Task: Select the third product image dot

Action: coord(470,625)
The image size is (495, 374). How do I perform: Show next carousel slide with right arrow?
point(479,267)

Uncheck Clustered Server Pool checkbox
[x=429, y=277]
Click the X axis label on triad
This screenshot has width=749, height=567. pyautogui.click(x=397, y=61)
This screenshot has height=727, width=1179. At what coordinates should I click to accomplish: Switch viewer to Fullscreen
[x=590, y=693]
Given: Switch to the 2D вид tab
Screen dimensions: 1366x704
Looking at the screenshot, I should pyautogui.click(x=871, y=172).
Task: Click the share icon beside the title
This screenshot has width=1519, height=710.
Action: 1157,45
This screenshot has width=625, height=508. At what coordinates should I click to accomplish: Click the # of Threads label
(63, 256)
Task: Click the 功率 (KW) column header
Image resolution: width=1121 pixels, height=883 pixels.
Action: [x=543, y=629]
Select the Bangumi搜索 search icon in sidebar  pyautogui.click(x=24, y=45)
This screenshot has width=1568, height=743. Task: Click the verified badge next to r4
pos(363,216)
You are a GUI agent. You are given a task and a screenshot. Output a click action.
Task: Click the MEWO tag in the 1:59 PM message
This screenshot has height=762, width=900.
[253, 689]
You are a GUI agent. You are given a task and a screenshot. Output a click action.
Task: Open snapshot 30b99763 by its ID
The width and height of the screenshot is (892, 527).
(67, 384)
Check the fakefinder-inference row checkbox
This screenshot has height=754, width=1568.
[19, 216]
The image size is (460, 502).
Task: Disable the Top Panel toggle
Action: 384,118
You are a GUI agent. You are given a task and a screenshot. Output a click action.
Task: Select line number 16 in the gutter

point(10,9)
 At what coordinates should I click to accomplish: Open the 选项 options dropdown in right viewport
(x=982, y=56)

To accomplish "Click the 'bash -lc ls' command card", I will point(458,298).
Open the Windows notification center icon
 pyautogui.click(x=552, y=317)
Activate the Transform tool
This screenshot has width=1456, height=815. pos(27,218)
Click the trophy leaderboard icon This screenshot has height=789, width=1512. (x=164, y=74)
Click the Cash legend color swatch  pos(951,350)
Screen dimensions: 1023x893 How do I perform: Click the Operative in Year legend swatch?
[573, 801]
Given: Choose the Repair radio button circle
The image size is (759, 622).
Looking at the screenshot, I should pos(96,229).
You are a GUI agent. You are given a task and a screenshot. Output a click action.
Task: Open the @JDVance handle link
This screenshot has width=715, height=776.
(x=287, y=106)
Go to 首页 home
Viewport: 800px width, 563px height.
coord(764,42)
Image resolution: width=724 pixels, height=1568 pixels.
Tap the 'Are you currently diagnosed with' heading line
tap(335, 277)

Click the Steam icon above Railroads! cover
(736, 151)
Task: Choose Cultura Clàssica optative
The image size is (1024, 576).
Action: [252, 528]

• EXERCISE REQUIREMENTS:
Check every line of the data above for the string "Choose", and copy those that have it.

• YOUR RESPONSE:
Given: Choose the Repair radio button circle
Task: Choose Cultura Clàssica optative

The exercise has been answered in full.